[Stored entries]
Start of Block
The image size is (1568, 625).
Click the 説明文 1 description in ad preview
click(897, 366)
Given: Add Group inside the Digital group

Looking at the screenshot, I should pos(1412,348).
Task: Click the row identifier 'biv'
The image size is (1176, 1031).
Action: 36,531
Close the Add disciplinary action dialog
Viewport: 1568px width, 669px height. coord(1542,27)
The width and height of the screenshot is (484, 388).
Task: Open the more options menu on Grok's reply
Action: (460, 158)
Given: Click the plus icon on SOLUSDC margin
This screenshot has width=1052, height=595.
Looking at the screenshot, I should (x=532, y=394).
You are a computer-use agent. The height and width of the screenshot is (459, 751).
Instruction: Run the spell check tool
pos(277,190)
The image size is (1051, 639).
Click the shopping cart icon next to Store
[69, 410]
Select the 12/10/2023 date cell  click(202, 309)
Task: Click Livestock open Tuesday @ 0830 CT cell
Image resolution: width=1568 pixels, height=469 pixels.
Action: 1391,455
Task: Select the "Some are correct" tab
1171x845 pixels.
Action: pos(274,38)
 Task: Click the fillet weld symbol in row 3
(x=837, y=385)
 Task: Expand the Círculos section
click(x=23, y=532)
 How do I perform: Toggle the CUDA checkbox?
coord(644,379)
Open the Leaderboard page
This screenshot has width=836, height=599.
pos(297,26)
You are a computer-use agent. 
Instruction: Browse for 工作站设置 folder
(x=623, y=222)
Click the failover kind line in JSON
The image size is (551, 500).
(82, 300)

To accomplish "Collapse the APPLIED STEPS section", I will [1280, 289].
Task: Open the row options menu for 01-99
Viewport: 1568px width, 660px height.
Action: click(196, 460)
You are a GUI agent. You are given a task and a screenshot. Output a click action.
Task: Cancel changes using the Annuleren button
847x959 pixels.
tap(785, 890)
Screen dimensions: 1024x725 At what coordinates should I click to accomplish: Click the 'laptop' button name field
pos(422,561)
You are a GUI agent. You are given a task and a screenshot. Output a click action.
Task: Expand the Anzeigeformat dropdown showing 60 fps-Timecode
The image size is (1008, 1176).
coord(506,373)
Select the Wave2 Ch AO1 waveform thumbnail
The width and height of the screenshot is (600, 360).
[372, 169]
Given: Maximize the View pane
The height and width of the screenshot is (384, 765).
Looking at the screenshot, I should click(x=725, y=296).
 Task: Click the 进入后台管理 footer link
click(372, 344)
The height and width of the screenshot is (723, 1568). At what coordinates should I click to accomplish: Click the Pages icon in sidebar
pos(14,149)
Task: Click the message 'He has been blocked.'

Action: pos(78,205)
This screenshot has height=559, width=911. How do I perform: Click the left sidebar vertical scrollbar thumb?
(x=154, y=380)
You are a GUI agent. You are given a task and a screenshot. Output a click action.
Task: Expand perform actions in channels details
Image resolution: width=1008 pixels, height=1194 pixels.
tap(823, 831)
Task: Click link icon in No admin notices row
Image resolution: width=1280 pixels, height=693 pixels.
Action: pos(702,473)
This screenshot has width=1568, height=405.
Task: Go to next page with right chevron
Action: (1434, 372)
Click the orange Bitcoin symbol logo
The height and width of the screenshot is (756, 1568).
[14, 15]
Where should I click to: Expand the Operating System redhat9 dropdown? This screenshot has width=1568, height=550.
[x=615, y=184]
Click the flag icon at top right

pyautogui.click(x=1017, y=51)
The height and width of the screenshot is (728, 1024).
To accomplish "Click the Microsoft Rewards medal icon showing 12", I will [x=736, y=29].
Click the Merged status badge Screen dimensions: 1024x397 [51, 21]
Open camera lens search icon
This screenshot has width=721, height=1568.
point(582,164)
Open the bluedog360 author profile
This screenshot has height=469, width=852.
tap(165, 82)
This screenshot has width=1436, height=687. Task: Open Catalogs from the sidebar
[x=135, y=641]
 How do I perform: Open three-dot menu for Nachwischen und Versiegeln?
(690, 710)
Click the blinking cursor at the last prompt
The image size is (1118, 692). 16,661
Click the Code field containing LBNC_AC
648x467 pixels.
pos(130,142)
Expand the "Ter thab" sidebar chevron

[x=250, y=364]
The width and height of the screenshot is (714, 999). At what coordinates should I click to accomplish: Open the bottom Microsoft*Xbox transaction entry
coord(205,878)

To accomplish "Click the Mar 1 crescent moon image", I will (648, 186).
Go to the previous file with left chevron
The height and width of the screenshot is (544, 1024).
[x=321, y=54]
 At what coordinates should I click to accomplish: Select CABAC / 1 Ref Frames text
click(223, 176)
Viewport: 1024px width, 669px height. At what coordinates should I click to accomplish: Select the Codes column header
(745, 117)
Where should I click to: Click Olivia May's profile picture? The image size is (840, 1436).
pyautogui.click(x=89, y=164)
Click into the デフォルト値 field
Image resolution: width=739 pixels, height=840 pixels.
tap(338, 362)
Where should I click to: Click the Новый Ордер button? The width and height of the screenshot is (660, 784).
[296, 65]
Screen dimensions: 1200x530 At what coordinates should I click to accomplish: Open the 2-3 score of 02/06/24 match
End of Block
## DESCRIPTION OF THE TASK:
Copy each line of the entries that includes the word "cell".

## RESPONSE FOR THIS EXERCISE:
Select the 12/10/2023 date cell  click(202, 309)
Task: Click Livestock open Tuesday @ 0830 CT cell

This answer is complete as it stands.